COLUMNISTS like to roll out favourite topics and polish them every so often. So here, given another push into daylight, are my thoughts on why we should be grateful for the BBC. Such a modest line of argument can inflame excitable sensibilities. Saying you approve of the BBC is enough to raise some people's blood pressure to alarming levels.
At the moment, the BBC needs all the friends it can get (even one who, thanks to a domestic oversight, was once fined for not paying the licence fee). The grinding progress of the Hutton inquiry has afforded the BBC's many critics, from grand-standing New Labour politicians to right-wing national newspapers, a chance to unzip their spleens and dispose of all that stored up bile.
Reporting of Hutton, a sort of inquisitorial tortoise slowly nibbling through the evidence surrounding the death of the Government scientist David Kelly, has allowed certain newspapers to rant and rage at will.
The Daily Telegraph has a ludicrous Beebwatch column, which claims to track bias in what the corporation reports. I bet all the reporters are fighting to get that job... "Damn, just fell asleep during the Six O'Clock News... I'd better switch to Radio 4 and see if the Archers is up to its usual pinko tricks." Meanwhile the Sun, laying into Today reporter Andrew Gilligan, whines: "The BBC must sack the hopeless hack Gilligan." So the BBC should take lessons in journalistic ethics from the excitable, titillating Sun; well, there's a challenge.
Leaving aside the rights and wrongs of how Andrew Gilligan reported the "45-minute" story about Saddam's capability to attack us, far more interesting is the dawning suspicion that the Government did bully and browbeat the nation into accepting the Gulf War.
As to the beleaguered Corporation, the BBC always faces attack under a "damned if" clause. It's damned for failure - and damned for success. If it fails, it's a waste of public money; if it triumphs it has an unfair advantage.
Most of those who criticise the corporation in print have been handed axes to grind by their bosses. Conrad Black, the Canadian owner of the Daily Telegraph, curiously detests the BBC. While Rupert Murdoch, the Australian-American who owns News International, would love to see the BBC crumble so he could further build up his Sky empire.
Both the BBC and BSkyB have added to Britain's cultural life - but Sky's contribution is as a pea compared to a boulder. The BBC may be far from perfect but its enormous creative mass, generating news, drama, document-aries, soaps and more across television, radio and the internet, makes a huge contribution to British life.
To will this away, or to reduce the BBC to a public service ghetto, would be a massive depletion. The BBC and its licence fee may seem an anomaly in this multi-channel age, but it's a lot cheaper than forking out for the full Sky package.
Besides, all those channels soon pall.
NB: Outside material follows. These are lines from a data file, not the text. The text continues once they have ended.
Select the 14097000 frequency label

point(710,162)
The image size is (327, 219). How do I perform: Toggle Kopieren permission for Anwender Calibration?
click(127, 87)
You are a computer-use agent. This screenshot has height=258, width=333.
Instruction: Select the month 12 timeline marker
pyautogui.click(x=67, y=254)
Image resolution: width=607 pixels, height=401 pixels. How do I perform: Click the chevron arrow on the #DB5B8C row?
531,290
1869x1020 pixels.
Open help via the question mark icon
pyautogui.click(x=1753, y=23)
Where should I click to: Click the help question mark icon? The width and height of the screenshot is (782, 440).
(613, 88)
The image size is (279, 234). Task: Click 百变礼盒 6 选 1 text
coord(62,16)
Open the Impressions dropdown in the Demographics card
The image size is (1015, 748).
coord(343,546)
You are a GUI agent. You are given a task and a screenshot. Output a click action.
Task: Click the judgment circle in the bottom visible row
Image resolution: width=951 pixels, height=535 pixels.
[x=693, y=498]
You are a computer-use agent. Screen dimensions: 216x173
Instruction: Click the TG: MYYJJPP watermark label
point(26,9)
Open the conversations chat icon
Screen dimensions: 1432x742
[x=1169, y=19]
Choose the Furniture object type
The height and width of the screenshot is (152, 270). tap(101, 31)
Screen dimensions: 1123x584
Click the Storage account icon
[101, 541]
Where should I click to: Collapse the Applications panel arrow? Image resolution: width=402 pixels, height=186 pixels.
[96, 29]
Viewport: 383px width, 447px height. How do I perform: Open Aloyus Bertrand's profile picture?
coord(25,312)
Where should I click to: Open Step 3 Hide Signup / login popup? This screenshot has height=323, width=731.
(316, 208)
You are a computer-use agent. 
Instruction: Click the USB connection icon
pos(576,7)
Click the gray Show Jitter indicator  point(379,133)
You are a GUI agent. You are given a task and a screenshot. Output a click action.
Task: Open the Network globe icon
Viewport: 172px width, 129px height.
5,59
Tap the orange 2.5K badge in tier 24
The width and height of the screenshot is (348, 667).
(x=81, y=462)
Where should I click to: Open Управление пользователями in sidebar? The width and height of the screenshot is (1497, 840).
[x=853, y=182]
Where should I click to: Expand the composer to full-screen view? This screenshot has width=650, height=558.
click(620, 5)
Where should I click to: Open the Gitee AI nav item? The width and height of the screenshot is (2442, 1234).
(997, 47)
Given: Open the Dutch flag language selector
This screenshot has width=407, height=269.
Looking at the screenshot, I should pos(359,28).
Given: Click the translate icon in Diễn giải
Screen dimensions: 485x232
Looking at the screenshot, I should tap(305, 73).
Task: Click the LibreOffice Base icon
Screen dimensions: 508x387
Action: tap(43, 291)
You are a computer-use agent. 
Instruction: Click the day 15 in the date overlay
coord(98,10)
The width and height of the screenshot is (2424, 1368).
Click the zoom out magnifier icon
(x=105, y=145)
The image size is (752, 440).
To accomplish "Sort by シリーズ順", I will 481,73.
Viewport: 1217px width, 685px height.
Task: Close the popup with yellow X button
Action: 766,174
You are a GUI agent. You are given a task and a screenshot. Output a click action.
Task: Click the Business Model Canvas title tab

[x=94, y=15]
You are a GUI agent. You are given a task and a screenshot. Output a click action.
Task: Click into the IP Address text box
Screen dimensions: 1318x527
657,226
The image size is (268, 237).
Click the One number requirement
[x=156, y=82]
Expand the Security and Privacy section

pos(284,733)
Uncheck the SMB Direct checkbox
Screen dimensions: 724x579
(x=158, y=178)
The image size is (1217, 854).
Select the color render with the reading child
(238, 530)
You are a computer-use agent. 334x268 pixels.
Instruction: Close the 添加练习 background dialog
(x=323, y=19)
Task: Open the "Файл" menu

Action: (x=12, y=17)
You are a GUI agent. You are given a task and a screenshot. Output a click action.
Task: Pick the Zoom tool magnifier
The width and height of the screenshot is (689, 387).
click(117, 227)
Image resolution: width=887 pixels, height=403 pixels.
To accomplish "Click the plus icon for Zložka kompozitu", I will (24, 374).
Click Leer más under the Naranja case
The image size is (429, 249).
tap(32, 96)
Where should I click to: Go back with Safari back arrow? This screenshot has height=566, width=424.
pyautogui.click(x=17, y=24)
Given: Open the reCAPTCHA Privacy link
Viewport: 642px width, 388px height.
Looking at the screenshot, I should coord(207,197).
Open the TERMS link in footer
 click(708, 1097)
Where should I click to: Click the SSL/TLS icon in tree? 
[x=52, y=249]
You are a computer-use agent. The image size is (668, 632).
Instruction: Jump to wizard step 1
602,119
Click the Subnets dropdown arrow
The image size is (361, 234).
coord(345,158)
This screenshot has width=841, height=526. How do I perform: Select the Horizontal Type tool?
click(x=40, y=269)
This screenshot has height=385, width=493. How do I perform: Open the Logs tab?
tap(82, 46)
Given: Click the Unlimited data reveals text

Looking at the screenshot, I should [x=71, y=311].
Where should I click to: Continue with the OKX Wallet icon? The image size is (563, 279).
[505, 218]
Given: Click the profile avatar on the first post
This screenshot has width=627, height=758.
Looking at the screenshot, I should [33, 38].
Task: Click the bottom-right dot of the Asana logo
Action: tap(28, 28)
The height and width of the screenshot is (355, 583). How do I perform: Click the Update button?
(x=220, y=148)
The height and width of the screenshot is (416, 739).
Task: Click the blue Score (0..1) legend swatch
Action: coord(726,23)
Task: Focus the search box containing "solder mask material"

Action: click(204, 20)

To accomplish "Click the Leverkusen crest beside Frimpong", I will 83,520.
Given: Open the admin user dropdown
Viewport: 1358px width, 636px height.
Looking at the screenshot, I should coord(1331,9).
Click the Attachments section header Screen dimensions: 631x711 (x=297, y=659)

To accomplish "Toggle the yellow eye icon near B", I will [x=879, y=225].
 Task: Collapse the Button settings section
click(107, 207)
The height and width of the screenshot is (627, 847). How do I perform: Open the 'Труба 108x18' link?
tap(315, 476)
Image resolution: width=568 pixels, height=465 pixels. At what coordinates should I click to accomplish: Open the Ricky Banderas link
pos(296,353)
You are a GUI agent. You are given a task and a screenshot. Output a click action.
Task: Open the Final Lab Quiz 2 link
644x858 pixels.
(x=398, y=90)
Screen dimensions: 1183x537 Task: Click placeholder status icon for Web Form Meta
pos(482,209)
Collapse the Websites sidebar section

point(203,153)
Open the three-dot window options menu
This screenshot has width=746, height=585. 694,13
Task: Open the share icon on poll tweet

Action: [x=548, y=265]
Bruce Springsteen once sang about "57 channels and nothin' on". Now you can have 200 channels and nothing on - a flourishing of pointless choice that leads to attention-deficit viewing, the nervous tic of the channel-hopper who can't concentrate for more than a few seconds at a time.
The best argument for keeping the BBC is to imagine what we would gain by abolishing the corporation or forcing it to accept adverts. We would gain nothing and lose much.
A strong BBC is a keystone in British broadcasting. And it helps ward off the sort of predatory free-for-all that would arise if the Murdochs of this world had everything their way.